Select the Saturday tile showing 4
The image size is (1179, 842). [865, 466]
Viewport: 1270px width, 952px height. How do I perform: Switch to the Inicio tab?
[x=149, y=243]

...

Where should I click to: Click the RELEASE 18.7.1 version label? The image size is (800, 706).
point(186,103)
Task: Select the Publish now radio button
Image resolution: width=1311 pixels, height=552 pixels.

* * *

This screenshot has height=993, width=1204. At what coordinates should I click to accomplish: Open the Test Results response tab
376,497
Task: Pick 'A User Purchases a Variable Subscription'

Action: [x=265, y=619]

## [Problem statement]
Looking at the entries above, can you reproduce exactly the lines from the one that holds "Task: Select the Publish now radio button" through the one that holds "Image resolution: width=1311", and only those?

## [Answer section]
Task: Select the Publish now radio button
Image resolution: width=1311 pixels, height=552 pixels.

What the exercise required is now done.